Kassel: Was haben Sie denn da ganz genau abgefragt bei der Beurteilung von Langzeitarbeitlosen? Haben Sie gefragt, leben die auf unsere Kosten, haben sie gefragt, sind das Menschen zweiter Klasse? Wie kommen Sie denn jetzt zu diesen Schlüssen?
Heitmeyer: Ja, das sind natürlich eine ganze Reihe von Fragestellungen, die wir ihnen gestellt haben. Das geht über die Frage, ob sie selbst schuld sind, wenn sie keine Stelle finden, oder dass sie nicht wirklich interessiert sind, überhaupt einen Job zu finden usw. Das sind solche Dinge, das heißt, generalisierende Stereotype, wenn Sie so wollen, die den Langzeitarbeitslosen unabhängig von ihrem individuellen Schicksal dann entgegengeschleudert werden.

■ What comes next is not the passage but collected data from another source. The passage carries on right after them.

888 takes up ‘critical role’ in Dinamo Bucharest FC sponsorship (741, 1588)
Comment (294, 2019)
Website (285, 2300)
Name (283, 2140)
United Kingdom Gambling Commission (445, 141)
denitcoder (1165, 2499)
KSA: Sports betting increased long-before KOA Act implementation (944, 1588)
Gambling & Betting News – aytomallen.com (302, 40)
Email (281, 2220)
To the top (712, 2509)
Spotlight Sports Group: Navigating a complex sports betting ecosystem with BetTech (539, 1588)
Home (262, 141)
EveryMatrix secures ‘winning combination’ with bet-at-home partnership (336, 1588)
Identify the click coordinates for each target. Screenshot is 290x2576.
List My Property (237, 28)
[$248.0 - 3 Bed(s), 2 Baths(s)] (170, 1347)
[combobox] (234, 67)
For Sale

Kassel: Kann man aus den Antworten, die Sie in diesem Zusammenhang und in ähnlichen bekommen haben, tatsächlich schließen, dass wir immer zunehmend in einer konkurrenzbasierten Gesellschaft leben, also dass dieses Leistungsprinzip, das ja, obwohl es einen Linksruck gibt und das viele Leute im Kopf vielleicht ablehnen, dass dieses Leistungsprinzip im Alltag immer wichtiger wird?
Heitmeyer: Das kann man durchaus feststellen, denn wir ermitteln, dass auf der einen Seite ja die Angst bei Arbeitslosigkeit und damit parallel auch zum Teil die konkurrenzbasierte Fremdenfeindlichkeit abnimmt, und das ist kein Zufall, sondern das ist ein kausaler Zusammenhang. Auf der anderen Seite steigt aber das, was wir Flexibilitätszwang nennen, also auch die nahen sozialen Beziehungen zum Teil unter Nutzenkalkülen sehr viel stärker zu beachten, das heißt, ob es mir nützlich ist eigentlich, überhaupt noch soziale Beziehungen zu pflegen, das heißt, dass wirtschaftliche Kalküle, die im Rahmen der Wirtschaft durchaus angemessen sind, dann aber einsickern auch in soziale Lebenszusammenhänge. Und das, glaube ich, ist schon beunruhigend, denn wir können gleichzeitig dann auch Zusammenhänge feststellen mit den Menschen, die man dann nach Nutzenkalkülen beurteilen kann, also zugewanderte Fremde mit zum Teil niedrigen Qualifikationen oder Langzeitarbeitslose oder Obdachlose oder Behinderte. Und das signalisiert uns doch ein erhebliches Problemfeld.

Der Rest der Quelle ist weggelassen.